◆ AIM OF THE EXERCISE ◆
Print the material underneath in full, keeping every line exactly as it is.

◆ DATA SHOWN ◆
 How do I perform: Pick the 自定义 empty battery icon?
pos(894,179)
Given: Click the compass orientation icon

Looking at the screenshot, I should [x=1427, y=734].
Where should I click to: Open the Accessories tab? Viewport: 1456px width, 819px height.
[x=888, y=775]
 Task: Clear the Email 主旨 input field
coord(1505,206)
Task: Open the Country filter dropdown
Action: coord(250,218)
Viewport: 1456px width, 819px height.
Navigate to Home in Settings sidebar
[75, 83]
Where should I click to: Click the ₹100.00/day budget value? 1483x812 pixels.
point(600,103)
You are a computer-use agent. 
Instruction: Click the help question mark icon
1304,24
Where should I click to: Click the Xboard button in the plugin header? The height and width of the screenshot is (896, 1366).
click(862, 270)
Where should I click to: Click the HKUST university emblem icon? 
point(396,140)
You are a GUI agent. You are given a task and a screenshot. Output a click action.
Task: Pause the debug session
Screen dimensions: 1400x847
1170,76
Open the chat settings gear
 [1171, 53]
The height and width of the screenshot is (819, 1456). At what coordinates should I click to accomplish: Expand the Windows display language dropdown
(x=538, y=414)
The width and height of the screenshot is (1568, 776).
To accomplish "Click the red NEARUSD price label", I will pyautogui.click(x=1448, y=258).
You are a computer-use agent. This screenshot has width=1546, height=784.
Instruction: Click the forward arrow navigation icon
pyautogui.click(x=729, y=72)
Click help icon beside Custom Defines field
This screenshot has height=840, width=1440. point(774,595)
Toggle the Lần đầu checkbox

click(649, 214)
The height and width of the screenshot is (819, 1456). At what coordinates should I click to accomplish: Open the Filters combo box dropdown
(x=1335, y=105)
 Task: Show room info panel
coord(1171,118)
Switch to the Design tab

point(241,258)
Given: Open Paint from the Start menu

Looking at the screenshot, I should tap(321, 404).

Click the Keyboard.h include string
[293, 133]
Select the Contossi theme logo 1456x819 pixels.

◆ REPLY TO THE TASK ◆
 How do I perform: Pick the 自定义 empty battery icon?
pos(894,179)
Given: Click the compass orientation icon

Looking at the screenshot, I should [x=1427, y=734].
Where should I click to: Open the Accessories tab? Viewport: 1456px width, 819px height.
[x=888, y=775]
 Task: Clear the Email 主旨 input field
coord(1505,206)
Task: Open the Country filter dropdown
Action: coord(250,218)
Viewport: 1456px width, 819px height.
Navigate to Home in Settings sidebar
[75, 83]
Where should I click to: Click the ₹100.00/day budget value? 1483x812 pixels.
point(600,103)
You are a computer-use agent. 
Instruction: Click the help question mark icon
1304,24
Where should I click to: Click the Xboard button in the plugin header? The height and width of the screenshot is (896, 1366).
click(862, 270)
Where should I click to: Click the HKUST university emblem icon? 
point(396,140)
You are a GUI agent. You are given a task and a screenshot. Output a click action.
Task: Pause the debug session
Screen dimensions: 1400x847
1170,76
Open the chat settings gear
 [1171, 53]
The height and width of the screenshot is (819, 1456). At what coordinates should I click to accomplish: Expand the Windows display language dropdown
(x=538, y=414)
The width and height of the screenshot is (1568, 776).
To accomplish "Click the red NEARUSD price label", I will pyautogui.click(x=1448, y=258).
You are a computer-use agent. This screenshot has width=1546, height=784.
Instruction: Click the forward arrow navigation icon
pyautogui.click(x=729, y=72)
Click help icon beside Custom Defines field
This screenshot has height=840, width=1440. point(774,595)
Toggle the Lần đầu checkbox

click(649, 214)
The height and width of the screenshot is (819, 1456). At what coordinates should I click to accomplish: Open the Filters combo box dropdown
(x=1335, y=105)
 Task: Show room info panel
coord(1171,118)
Switch to the Design tab

point(241,258)
Given: Open Paint from the Start menu

Looking at the screenshot, I should tap(321, 404).

Click the Keyboard.h include string
[293, 133]
Select the Contossi theme logo 1456x819 pixels.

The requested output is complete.